* **Tasks**
1. Translate this sentence from the Houston cigar thread below into Spanish: "They have excellent ventilation, which is necessary because the place gets pretty full on a weekend night."
2. Duplicate a part of the Houston cigar thread below word for word, starting with "Look at their" and going on through "(Jan 6, 2006)".

* **Passage given**
....
# Houston Cigar Lounge / Shop???



## Vader1974 (Nov 30, 2005)

Going to Houston tomorrow. Any cigar shops that I need to visit and more importantly any resturants or lounges to smoke. I'll be on the west loop south.

Thanks
Brian


----------



## JJG (Oct 16, 2006)

There's a Cigar bar on Kirby at westheimer called Downing street that is supposed to be really fun and its not far from where you'll be staying. I do most of my cigar shopping online so I don't know any good shops but there are a lot of Houstonians on this board who can surely point you in the right direction.


----------



## TechMetalMan (Apr 2, 2006)

The shop I visit almost exclusively is Serious Cigars. Great selection, great prices- huge walk in. Oh, and a great lounge.

www.seriouscigars.com

Look at their "Our Store" link- something like that- and find the map.

How long will you be in Houston? I know some of us Houston Gorillas are getting together at Serious on Wed. night.


----------



## 12stones (Jan 6, 2006)

There's The Smoke Ring that's in that area. The Sugarland location is a great place to smoke.

www.smokeringcigars.com


----------



## txdyna65 (Aug 21, 2006)

TechMetalMan said:


> The shop I visit almost exclusively is Serious Cigars. Great selection, great prices- huge walk in. Oh, and a great lounge.
> 
> www.seriouscigars.com
> 
> ...


I think he'll be a little far from your home Trent.....I mean from Serious Cigars :r


----------



## TechMetalMan (Apr 2, 2006)

txdyna65 said:


> I think he'll be a little far from your home Trent.....I mean from Serious Cigars :r


:tg

True for some. I'm used to driving all across town all the time- I guess that's just me being a Houstonian.


----------



## vince321-cl (Oct 21, 2006)

Downing Street is a great place to hang out. It specializes in premium cigars and single malt scotch. They also have a decent sized walk in humidor. Last time I was there, it was full of people and almost everyone was smoking a cigar. They have excellent ventilation, which is necessary because the place gets pretty full on a weekend night.

In addition, expect to see a decent amount of females. Most of which are quite easy on the eyes.

Have fun in H-town, it's a great city!


----------



## xhris (Sep 7, 2006)

If you're closer to downtown you can check out Mccoy's Fine Cigars

http://www.mccoysfinecigars.com/

And also The Briar Shoppe

http://www.briarshoppe.com/

In sugarland, i like CigarCigar, they have a huge walk in humi, and a sweet lounge.
....
* **Information shown**
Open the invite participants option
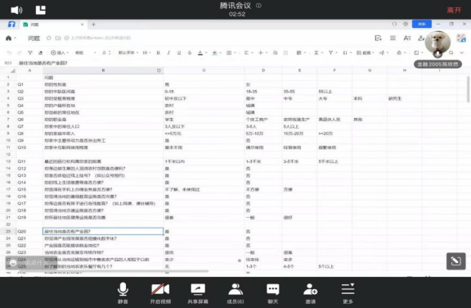Image resolution: width=471 pixels, height=308 pixels. click(310, 292)
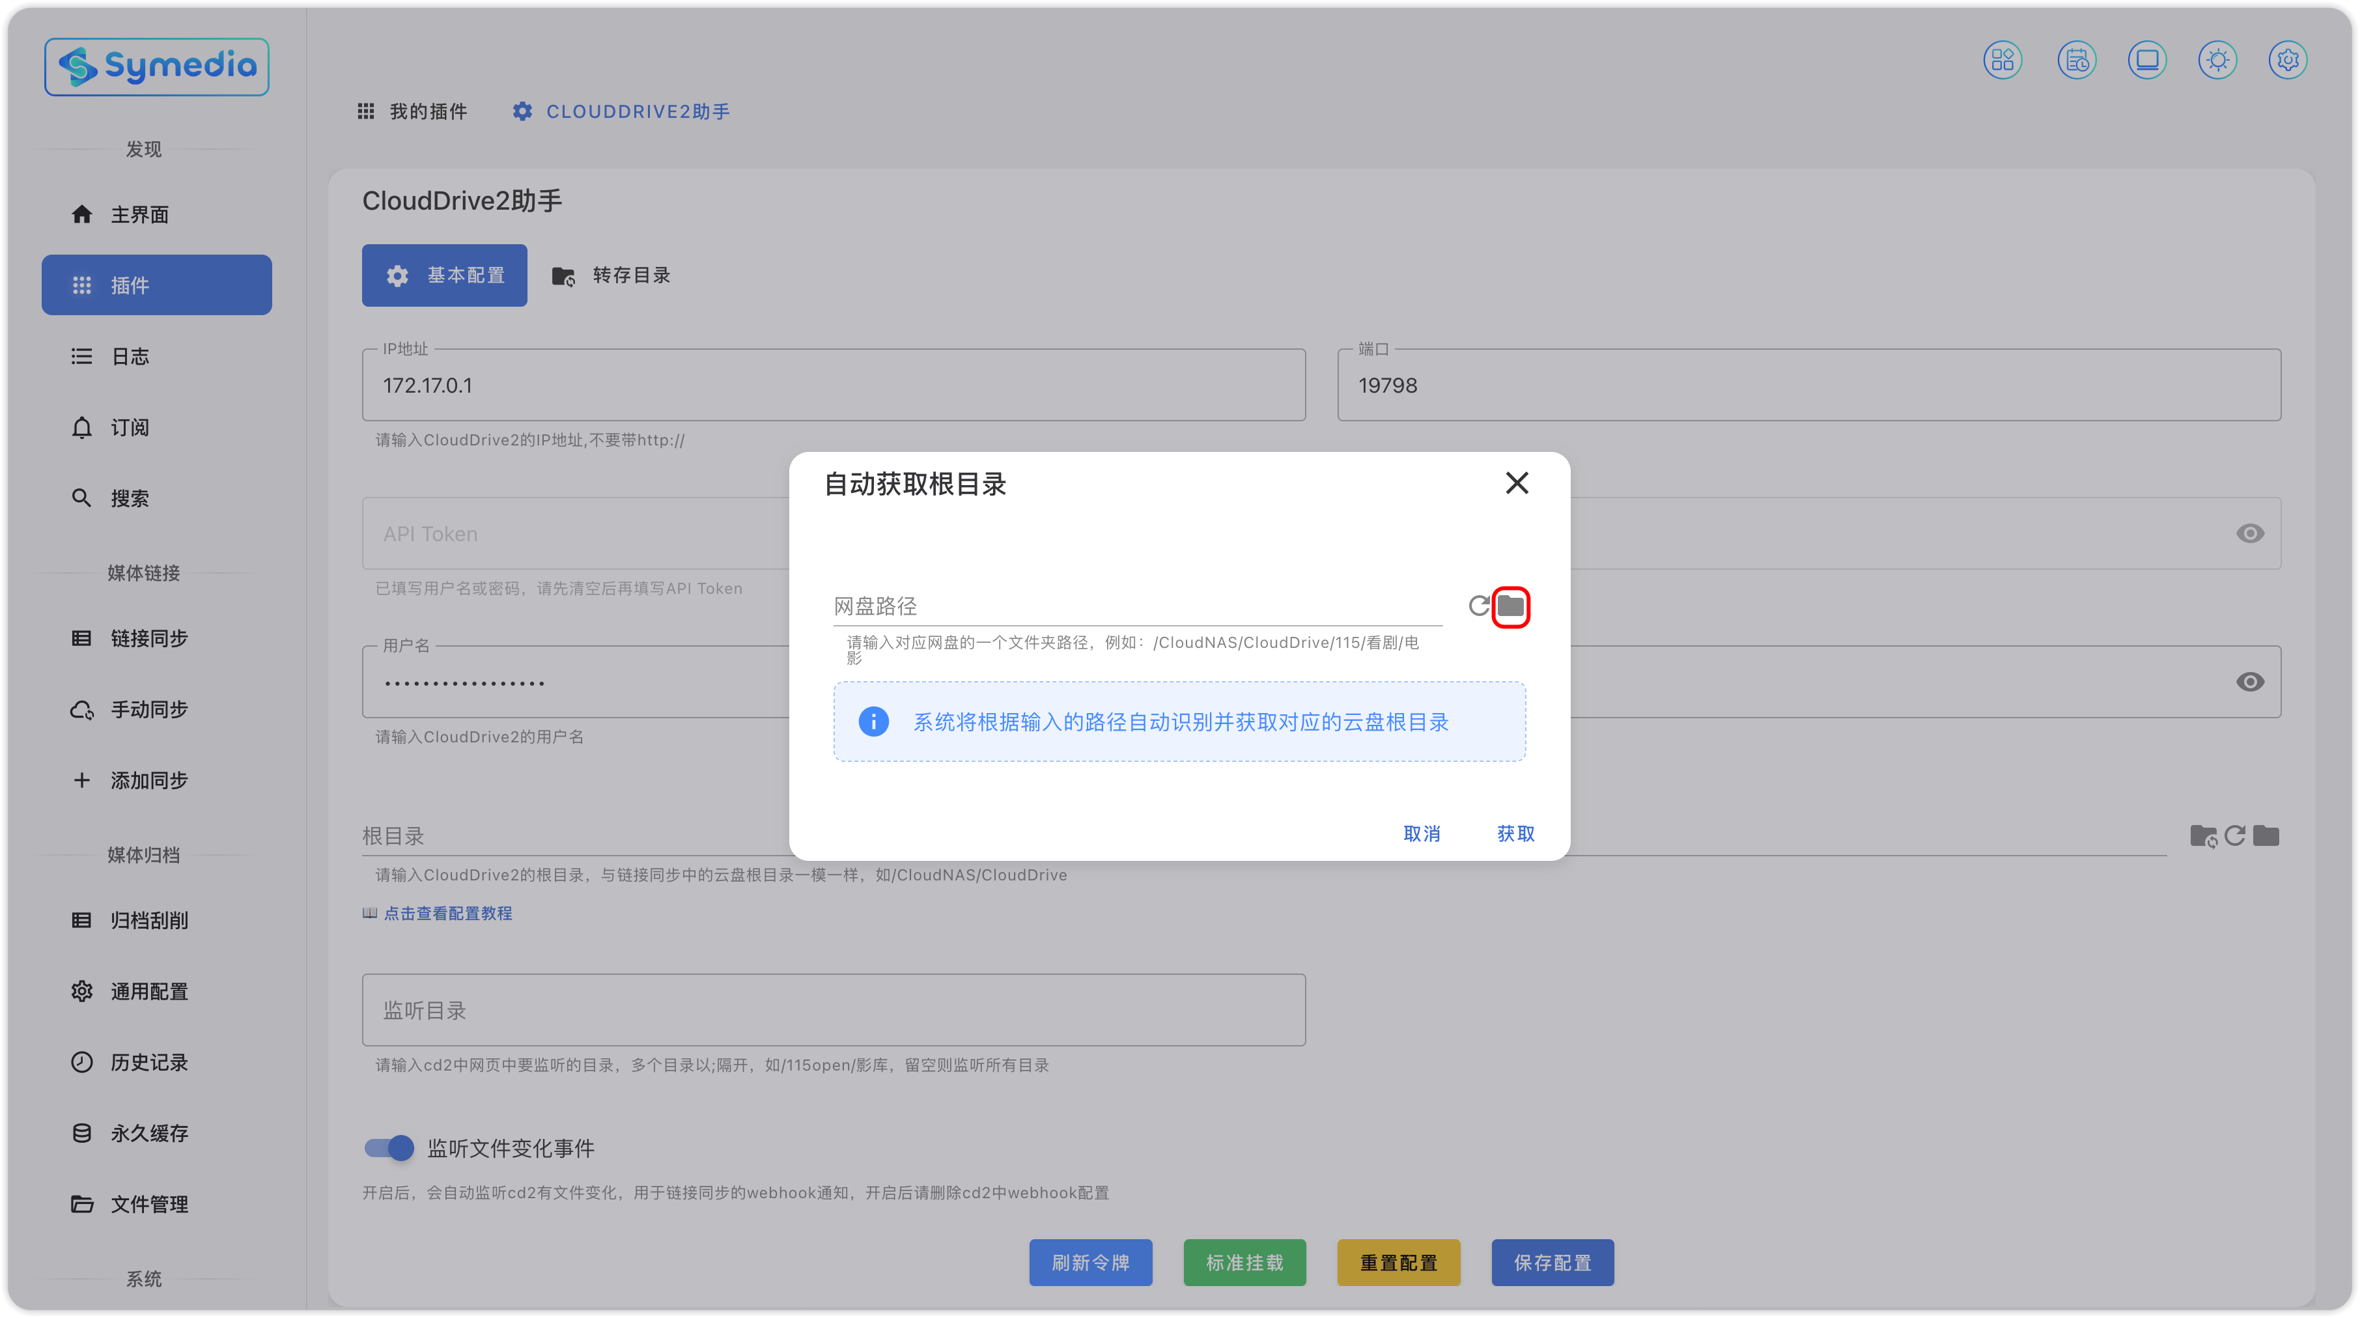
Task: Click the 获取 button
Action: pyautogui.click(x=1515, y=833)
....
* **Responses in order**
1. Tienen una ventilación excelente, lo cual es necesario porque el lugar se llena bastante en una noche de fin de semana.

2.
Look at their "Our Store" link- something like that- and find the map.

How long will you be in Houston? I know some of us Houston Gorillas are getting together at Serious on Wed. night.


----------



## 12stones (Jan 6, 2006)